DATA EXTRACTS section start

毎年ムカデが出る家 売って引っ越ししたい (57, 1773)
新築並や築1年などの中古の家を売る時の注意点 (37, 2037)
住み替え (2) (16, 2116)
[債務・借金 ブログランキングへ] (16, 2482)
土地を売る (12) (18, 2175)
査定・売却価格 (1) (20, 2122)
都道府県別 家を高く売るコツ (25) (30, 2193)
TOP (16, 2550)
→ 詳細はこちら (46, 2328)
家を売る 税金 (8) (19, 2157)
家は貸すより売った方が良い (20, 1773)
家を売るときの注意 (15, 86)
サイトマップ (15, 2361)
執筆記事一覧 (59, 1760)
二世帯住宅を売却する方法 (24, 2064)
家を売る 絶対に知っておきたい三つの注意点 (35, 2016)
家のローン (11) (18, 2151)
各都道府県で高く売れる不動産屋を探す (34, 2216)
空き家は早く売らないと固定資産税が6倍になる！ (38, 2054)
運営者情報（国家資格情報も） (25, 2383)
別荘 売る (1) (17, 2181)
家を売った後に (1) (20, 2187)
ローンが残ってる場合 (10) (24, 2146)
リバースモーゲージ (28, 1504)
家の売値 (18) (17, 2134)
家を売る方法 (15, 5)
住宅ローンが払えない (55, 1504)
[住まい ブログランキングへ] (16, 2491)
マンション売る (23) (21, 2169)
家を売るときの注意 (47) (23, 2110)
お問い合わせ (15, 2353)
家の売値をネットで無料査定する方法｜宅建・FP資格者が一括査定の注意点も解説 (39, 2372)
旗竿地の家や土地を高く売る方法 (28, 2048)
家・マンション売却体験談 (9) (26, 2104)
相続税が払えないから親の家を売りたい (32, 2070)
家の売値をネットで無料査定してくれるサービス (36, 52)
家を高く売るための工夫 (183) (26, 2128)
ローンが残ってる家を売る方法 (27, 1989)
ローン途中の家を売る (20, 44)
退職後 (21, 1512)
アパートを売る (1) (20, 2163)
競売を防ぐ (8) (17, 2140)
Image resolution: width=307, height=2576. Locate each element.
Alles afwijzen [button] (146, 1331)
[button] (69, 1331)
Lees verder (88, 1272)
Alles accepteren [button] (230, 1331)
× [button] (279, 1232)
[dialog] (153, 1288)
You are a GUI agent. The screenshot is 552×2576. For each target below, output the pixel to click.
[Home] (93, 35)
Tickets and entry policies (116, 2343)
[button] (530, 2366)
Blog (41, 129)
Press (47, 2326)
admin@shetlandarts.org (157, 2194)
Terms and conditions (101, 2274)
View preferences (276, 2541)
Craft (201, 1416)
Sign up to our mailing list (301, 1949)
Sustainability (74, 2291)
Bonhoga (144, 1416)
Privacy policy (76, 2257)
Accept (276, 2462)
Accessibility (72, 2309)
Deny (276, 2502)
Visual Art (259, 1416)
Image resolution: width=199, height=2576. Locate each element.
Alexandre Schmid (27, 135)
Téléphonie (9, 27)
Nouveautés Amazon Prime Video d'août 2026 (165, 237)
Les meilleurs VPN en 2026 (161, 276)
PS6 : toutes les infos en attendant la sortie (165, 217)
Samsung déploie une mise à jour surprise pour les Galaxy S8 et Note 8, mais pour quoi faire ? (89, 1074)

DATA EXTRACTS section end

▶ _WORK ORDER_: From the first line to the last, copy the data exactly.

▶ _EXPECTED ANSWER_:
毎年ムカデが出る家 売って引っ越ししたい (57, 1773)
新築並や築1年などの中古の家を売る時の注意点 (37, 2037)
住み替え (2) (16, 2116)
[債務・借金 ブログランキングへ] (16, 2482)
土地を売る (12) (18, 2175)
査定・売却価格 (1) (20, 2122)
都道府県別 家を高く売るコツ (25) (30, 2193)
TOP (16, 2550)
→ 詳細はこちら (46, 2328)
家を売る 税金 (8) (19, 2157)
家は貸すより売った方が良い (20, 1773)
家を売るときの注意 (15, 86)
サイトマップ (15, 2361)
執筆記事一覧 (59, 1760)
二世帯住宅を売却する方法 (24, 2064)
家を売る 絶対に知っておきたい三つの注意点 (35, 2016)
家のローン (11) (18, 2151)
各都道府県で高く売れる不動産屋を探す (34, 2216)
空き家は早く売らないと固定資産税が6倍になる！ (38, 2054)
運営者情報（国家資格情報も） (25, 2383)
別荘 売る (1) (17, 2181)
家を売った後に (1) (20, 2187)
ローンが残ってる場合 (10) (24, 2146)
リバースモーゲージ (28, 1504)
家の売値 (18) (17, 2134)
家を売る方法 (15, 5)
住宅ローンが払えない (55, 1504)
[住まい ブログランキングへ] (16, 2491)
マンション売る (23) (21, 2169)
家を売るときの注意 (47) (23, 2110)
お問い合わせ (15, 2353)
家の売値をネットで無料査定する方法｜宅建・FP資格者が一括査定の注意点も解説 (39, 2372)
旗竿地の家や土地を高く売る方法 (28, 2048)
家・マンション売却体験談 (9) (26, 2104)
相続税が払えないから親の家を売りたい (32, 2070)
家の売値をネットで無料査定してくれるサービス (36, 52)
家を高く売るための工夫 (183) (26, 2128)
ローンが残ってる家を売る方法 (27, 1989)
ローン途中の家を売る (20, 44)
退職後 (21, 1512)
アパートを売る (1) (20, 2163)
競売を防ぐ (8) (17, 2140)
Image resolution: width=307, height=2576. Locate each element.
Alles afwijzen [button] (146, 1331)
[button] (69, 1331)
Lees verder (88, 1272)
Alles accepteren [button] (230, 1331)
× [button] (279, 1232)
[dialog] (153, 1288)
You are a GUI agent. The screenshot is 552×2576. For each target below, output the pixel to click.
[Home] (93, 35)
Tickets and entry policies (116, 2343)
[button] (530, 2366)
Blog (41, 129)
Press (47, 2326)
admin@shetlandarts.org (157, 2194)
Terms and conditions (101, 2274)
View preferences (276, 2541)
Craft (201, 1416)
Sign up to our mailing list (301, 1949)
Sustainability (74, 2291)
Bonhoga (144, 1416)
Privacy policy (76, 2257)
Accept (276, 2462)
Accessibility (72, 2309)
Deny (276, 2502)
Visual Art (259, 1416)
Image resolution: width=199, height=2576. Locate each element.
Alexandre Schmid (27, 135)
Téléphonie (9, 27)
Nouveautés Amazon Prime Video d'août 2026 (165, 237)
Les meilleurs VPN en 2026 (161, 276)
PS6 : toutes les infos en attendant la sortie (165, 217)
Samsung déploie une mise à jour surprise pour les Galaxy S8 et Note 8, mais pour quoi faire ? (89, 1074)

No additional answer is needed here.